Personal information
- Full name: James George Tizzard
- Born: 12 November 1982 (age 43) Isleworth, London, England
- Batting: Right-handed
- Bowling: Right-arm medium-fast

Domestic team information
- 2001–2002: Dorset

Career statistics
| Competition | List A |
| Matches | 1 |
| Runs scored | 0 |
| Batting average | 0.00 |
| 100s/50s | 0/0 |
| Top score | 0 |
| Balls bowled | 5 |
| Wickets | 0 |
| Bowling average | – |
| 5 wickets in innings | – |
| 10 wickets in match | – |
| Best bowling | – |
| Catches/stumpings | 0/– |
- Source: Cricinfo, 15 March 2010

= James Tizzard =

English cricketer

James George Tizzard (born 12 November 1982) is a former English county cricketer. Tizzard was a right-handed batsman who bowled right-arm medium-fast.

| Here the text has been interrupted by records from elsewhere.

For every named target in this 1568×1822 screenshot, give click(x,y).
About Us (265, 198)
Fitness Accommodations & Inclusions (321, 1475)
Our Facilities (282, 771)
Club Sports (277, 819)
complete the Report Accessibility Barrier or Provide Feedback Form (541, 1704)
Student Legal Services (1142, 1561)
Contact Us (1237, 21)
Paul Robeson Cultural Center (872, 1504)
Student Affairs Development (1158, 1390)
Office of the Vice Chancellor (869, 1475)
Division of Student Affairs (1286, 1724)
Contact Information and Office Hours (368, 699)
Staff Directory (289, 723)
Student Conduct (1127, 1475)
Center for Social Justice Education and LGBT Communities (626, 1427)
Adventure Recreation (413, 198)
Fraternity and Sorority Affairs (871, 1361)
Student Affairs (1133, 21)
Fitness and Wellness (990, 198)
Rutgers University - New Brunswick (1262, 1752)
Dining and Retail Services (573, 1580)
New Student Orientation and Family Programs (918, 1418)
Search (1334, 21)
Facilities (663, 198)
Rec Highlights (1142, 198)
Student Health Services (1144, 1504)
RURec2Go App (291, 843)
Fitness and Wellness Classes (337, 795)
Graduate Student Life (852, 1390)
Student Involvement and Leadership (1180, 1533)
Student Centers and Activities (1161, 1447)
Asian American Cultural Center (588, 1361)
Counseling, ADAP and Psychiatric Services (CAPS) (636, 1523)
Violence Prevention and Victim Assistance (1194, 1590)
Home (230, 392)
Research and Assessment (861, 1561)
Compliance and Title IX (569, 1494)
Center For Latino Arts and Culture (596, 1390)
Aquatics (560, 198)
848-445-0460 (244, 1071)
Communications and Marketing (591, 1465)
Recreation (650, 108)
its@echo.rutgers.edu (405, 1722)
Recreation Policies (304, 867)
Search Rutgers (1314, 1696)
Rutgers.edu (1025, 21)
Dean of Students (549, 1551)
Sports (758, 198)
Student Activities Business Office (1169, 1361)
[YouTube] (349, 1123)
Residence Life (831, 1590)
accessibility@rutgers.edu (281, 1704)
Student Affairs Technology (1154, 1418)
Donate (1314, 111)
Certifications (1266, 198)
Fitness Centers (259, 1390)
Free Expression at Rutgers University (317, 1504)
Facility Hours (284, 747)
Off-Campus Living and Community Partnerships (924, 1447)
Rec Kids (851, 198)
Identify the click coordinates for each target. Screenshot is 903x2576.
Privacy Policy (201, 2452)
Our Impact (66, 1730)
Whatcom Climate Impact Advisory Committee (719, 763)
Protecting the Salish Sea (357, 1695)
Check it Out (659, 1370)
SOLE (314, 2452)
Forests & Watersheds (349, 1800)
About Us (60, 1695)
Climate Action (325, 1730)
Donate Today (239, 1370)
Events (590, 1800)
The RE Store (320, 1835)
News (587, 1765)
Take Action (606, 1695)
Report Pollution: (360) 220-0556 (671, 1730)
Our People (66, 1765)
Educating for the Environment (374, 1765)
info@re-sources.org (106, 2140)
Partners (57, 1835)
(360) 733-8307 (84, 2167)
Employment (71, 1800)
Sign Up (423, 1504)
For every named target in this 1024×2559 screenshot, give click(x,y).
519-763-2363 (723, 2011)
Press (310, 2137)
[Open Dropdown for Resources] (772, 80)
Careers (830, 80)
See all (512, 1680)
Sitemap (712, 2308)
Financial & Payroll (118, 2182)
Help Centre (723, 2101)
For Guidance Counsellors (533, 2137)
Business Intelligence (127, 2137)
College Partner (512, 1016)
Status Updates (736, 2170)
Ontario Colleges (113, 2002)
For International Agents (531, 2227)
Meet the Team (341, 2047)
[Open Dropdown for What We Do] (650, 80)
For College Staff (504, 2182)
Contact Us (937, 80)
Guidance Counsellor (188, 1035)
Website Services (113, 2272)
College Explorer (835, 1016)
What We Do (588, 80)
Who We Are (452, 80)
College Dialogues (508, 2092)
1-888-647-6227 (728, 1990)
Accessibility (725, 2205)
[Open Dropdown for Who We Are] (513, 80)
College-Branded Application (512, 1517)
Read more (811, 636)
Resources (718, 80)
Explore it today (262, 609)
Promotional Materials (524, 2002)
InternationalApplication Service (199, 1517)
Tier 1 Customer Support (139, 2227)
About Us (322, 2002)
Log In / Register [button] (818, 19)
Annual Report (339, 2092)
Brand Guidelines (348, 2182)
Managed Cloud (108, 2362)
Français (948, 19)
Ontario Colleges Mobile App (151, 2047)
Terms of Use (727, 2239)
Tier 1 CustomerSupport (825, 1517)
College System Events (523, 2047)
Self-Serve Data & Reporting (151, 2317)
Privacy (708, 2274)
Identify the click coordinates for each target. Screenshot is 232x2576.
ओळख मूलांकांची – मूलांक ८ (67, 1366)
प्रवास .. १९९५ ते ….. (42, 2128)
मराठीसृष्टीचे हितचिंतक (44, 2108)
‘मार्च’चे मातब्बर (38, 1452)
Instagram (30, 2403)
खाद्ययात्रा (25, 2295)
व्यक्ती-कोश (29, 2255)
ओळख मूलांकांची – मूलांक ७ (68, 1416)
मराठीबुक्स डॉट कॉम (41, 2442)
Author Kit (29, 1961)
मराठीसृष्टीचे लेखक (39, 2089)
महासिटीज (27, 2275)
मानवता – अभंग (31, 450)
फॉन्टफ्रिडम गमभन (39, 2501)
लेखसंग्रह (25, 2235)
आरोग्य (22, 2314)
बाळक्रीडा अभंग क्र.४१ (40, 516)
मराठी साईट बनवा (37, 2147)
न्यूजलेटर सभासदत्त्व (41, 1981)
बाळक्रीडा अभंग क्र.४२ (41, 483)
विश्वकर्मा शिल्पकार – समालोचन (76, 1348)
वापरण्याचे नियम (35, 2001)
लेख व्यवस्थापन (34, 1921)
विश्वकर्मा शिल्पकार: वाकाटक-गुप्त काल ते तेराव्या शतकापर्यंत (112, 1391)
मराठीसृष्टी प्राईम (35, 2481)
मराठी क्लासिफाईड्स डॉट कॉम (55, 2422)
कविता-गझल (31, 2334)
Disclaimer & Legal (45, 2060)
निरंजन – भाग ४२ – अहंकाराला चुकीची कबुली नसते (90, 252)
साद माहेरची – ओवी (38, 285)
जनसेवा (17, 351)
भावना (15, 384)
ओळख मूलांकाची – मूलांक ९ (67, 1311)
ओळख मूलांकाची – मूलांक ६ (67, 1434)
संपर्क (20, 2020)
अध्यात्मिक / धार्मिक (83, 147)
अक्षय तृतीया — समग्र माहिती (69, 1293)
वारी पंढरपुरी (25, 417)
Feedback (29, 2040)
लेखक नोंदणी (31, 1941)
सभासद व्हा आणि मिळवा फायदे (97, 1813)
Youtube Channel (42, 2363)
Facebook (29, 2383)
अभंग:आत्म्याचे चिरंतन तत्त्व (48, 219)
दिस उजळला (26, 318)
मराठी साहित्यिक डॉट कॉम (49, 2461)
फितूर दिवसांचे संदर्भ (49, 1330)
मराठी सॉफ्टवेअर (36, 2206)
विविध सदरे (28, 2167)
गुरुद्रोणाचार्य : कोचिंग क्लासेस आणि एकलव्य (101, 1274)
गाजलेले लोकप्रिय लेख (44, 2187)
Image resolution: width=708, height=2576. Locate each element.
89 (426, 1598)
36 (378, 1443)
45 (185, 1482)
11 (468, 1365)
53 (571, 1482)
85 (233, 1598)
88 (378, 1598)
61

Tizzard made a single List-A appearance for Dorset in the 2nd round of the 2002 Cheltenham & Gloucester Trophy, which was played in 2001 against Scotland. Tizzard was out caught off the bowling of Damien Wright in his only List-A innings. Tizzard also made a single Minor Counties Championship against Wiltshire in 2001. He is now located in Dubai working in the Oil and Gas market sector. He currently plays league cricket for the Infidels Cricket Club in the Last Man Stands Cricket League.